Most notably, Google launched its developer version of Glass in 2012, but the actual product still hasn't launched yet and even company execs don't wear them in public very much these days.
But Sony's doing things a little differently.
Sony's new SmartGlasses Attach clips on to your existing sunglasses or prescription glasses so that you can wear it whenever you feel like you may need it.
With Sony's approach, you can wear the same glasses you've always worn - the style is barely an issue.
It's not meant to be an "always on" display like Google Glass, which you're kind of stuck wearing for a long period of time once you leave the house with it.
Sony's new gadget does a lot of the same things Google Glass does, but the demos we've seen so far show how it works in specific circumstances. For example, if you're going for a bike ride, you'd be able to view a compass that tells you which direction you're going. The display itself is small, but much brighter than that of Google Glass.

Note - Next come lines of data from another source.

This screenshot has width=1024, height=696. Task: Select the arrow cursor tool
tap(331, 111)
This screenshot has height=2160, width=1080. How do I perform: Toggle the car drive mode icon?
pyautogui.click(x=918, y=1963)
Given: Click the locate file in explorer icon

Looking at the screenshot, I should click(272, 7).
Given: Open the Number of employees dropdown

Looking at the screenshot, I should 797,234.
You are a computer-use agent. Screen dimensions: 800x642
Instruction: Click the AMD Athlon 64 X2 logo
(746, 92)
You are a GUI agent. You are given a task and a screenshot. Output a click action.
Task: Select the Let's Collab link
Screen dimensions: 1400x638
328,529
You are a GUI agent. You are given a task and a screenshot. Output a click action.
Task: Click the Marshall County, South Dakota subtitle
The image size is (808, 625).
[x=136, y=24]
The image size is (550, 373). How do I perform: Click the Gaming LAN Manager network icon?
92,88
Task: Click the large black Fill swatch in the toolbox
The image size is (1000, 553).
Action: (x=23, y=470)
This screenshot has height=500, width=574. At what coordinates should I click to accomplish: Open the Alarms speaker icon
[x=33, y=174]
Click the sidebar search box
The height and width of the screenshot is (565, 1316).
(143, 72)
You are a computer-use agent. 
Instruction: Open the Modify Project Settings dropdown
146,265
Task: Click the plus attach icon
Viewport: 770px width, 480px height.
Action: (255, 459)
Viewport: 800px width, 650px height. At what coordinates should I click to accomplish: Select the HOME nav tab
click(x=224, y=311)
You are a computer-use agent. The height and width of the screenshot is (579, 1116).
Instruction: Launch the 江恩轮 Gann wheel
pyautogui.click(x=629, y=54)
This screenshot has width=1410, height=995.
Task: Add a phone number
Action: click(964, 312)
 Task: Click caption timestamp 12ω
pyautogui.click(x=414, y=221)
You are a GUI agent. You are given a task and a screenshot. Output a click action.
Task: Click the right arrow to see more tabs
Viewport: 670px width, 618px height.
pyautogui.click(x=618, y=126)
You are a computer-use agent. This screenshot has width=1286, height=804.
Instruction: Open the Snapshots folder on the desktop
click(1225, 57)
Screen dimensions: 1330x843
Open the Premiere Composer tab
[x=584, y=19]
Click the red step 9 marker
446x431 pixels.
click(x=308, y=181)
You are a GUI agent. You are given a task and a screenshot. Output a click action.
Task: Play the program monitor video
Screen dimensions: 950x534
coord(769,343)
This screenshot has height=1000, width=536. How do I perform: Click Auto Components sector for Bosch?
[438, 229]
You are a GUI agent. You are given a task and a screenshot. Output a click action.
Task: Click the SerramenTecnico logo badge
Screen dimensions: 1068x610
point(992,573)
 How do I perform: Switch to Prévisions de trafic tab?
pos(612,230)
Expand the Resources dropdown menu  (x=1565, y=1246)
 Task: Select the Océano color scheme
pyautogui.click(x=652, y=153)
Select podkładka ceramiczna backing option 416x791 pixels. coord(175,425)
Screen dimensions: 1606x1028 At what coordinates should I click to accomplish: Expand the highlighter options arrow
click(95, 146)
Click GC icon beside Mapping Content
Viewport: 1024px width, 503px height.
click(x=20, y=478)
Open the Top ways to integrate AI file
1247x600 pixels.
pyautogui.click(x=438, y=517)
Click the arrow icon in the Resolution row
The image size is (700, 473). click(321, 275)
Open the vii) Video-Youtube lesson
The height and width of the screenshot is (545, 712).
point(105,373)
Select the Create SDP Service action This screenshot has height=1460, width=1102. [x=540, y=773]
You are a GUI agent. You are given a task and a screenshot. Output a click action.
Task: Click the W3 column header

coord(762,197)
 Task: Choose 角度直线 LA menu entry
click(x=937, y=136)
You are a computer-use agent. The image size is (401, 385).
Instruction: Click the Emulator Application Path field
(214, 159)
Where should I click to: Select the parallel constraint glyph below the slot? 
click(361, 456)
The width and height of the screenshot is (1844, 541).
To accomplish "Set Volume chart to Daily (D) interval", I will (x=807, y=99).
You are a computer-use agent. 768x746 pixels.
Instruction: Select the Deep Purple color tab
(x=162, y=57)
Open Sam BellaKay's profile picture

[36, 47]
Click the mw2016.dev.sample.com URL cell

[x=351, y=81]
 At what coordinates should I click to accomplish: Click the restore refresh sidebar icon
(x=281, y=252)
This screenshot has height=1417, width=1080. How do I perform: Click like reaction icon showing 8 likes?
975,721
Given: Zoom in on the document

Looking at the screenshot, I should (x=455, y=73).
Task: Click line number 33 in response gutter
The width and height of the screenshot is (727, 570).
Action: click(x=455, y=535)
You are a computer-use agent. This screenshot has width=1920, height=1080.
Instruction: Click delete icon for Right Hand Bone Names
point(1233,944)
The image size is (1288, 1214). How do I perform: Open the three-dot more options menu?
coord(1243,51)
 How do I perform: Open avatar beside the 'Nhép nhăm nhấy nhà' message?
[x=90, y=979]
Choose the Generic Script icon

The screen sits above the corner of your right eye completely out of view, and you need to make a conscious effort to look over at it.
This seems like a necessity to avoid blocking your view. But if you're using it during a sport or a bike ride like Sony advertises, it seems like diverting your attention to look over at the display could pose an inconvenience. This is where Google's more visible display actually seems more useful.
Overall, though, the prototype I played with worked well, and it seems like a more sensible approach to wearable displays than what we've seen so far.
Google generated a lot of buzz with Glass a few years ago, making it seems like a gadget for adventurers that want to document their experiences.
Sony's gadget lets you do that, too, but you can take it off when you're finished and go back to wearing normal glasses.